[Problem]: Any pictures in the records below must be left out when you repeat the lines from the line containing "Image resolution: width=773" through the line containing "Viewport: 956px width, 518px height." exactly.

[Dataset records]:
· · · · ·

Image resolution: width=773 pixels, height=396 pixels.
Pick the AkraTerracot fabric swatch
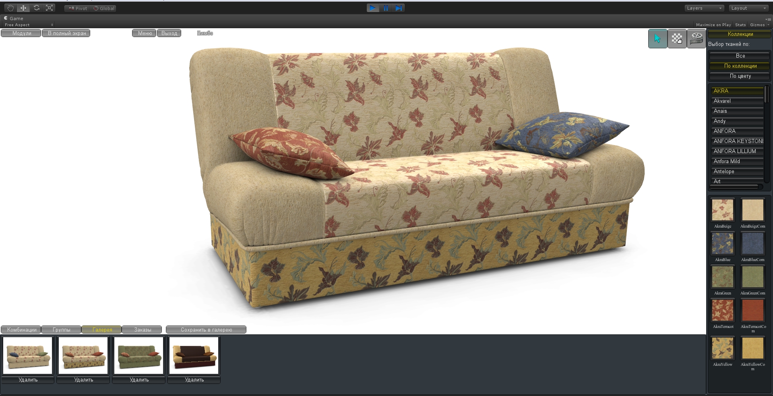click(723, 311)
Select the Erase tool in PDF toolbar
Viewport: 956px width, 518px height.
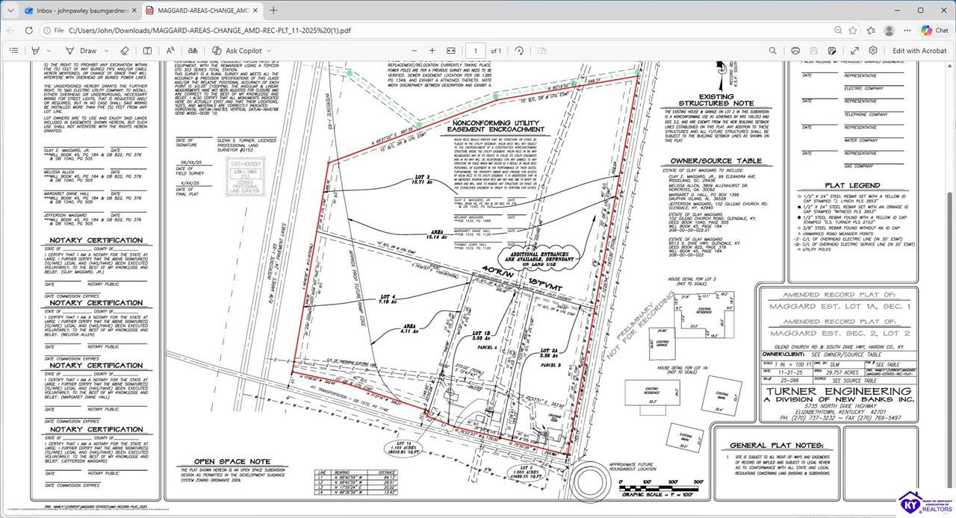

· · · · ·

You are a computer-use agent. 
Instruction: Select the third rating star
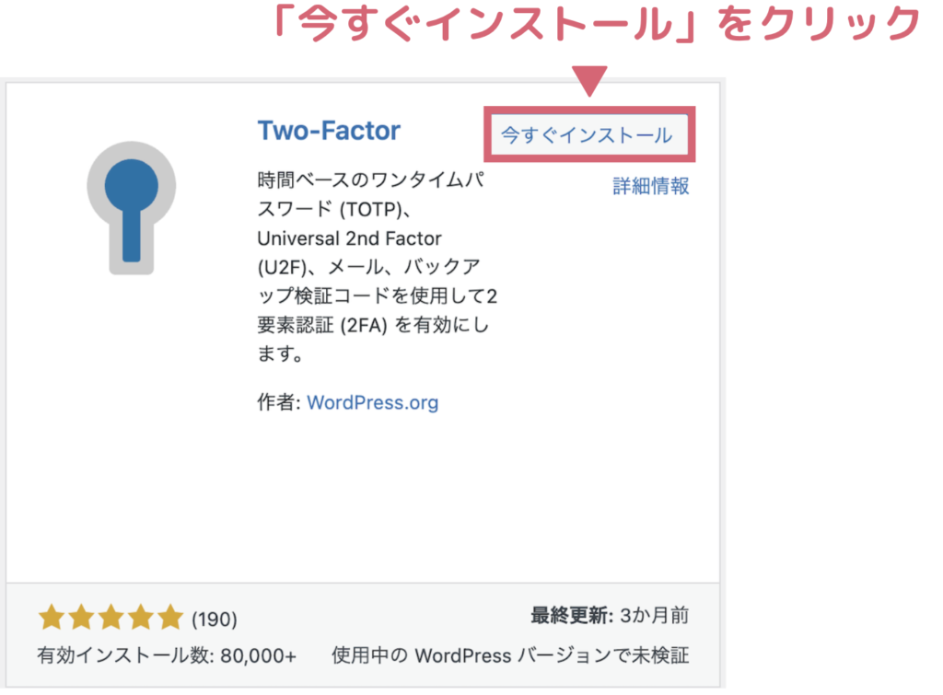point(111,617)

· · · · ·

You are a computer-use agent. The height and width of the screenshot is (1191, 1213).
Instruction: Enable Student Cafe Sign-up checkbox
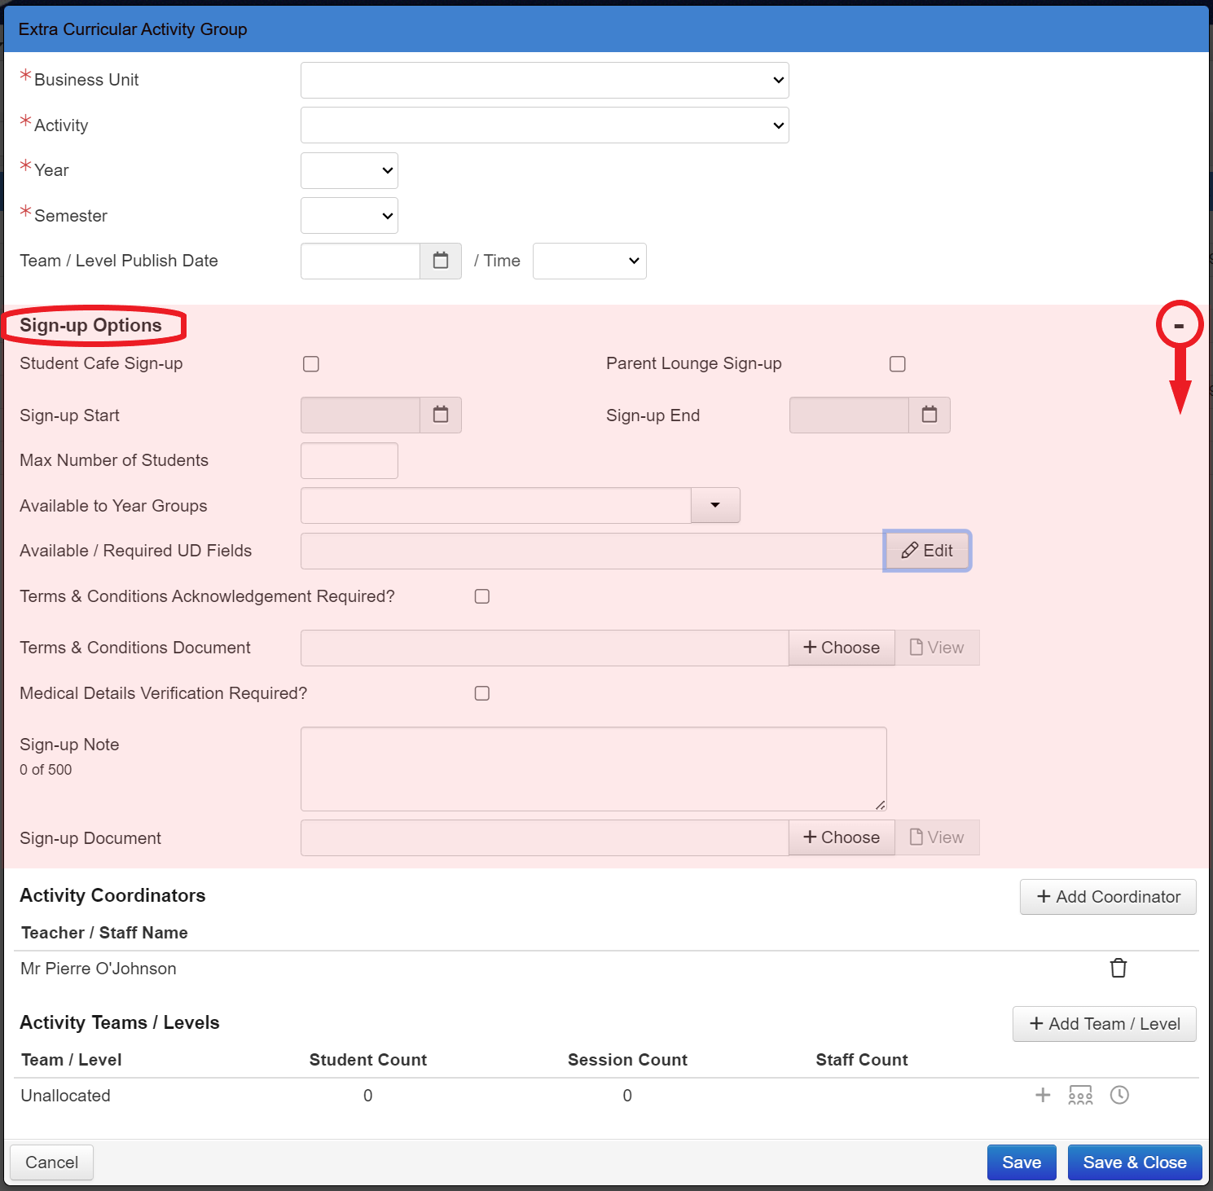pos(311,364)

· · · · ·

[Problem solution]:
Image resolution: width=773 pixels, height=396 pixels.
Pick the AkraTerracot fabric swatch
click(723, 311)
Select the Erase tool in PDF toolbar
Viewport: 956px width, 518px height.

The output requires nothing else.